_YOUR TASK_
Begin at the line of the data that contains "Pick Last Update in Available Columns" and stop after the line that contains "will [210, 256].". Write those lines out again in full, raising every click coordinate in them by 149.

## Start

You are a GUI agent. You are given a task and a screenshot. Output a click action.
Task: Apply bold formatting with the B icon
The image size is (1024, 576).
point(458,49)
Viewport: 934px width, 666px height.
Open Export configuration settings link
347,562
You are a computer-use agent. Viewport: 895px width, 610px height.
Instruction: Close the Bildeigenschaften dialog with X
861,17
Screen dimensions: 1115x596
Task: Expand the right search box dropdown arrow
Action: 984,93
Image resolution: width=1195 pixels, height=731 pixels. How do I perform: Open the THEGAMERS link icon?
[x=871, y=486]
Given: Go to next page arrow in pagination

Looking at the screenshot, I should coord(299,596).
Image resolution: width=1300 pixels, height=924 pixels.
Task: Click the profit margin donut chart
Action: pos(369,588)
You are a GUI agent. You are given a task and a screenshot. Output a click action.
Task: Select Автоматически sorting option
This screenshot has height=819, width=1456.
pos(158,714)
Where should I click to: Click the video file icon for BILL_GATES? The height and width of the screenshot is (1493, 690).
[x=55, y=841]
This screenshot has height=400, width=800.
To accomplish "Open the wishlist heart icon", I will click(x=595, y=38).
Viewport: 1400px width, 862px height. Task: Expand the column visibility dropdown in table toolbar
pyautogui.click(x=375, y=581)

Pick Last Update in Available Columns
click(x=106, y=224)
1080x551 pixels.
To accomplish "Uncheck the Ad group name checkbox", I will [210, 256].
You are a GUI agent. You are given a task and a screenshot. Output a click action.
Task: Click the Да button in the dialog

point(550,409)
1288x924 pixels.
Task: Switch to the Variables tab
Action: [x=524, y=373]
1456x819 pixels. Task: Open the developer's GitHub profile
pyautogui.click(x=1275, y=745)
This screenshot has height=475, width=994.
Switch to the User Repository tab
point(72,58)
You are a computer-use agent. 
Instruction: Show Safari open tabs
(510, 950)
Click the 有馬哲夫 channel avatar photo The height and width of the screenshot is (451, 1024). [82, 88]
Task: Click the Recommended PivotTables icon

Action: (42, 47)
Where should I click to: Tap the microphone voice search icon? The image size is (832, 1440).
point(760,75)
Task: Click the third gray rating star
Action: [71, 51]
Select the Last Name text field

## End

_ANSWER TO THE TASK_
Pick Last Update in Available Columns
click(x=255, y=373)
1080x551 pixels.
To accomplish "Uncheck the Ad group name checkbox", I will [359, 405].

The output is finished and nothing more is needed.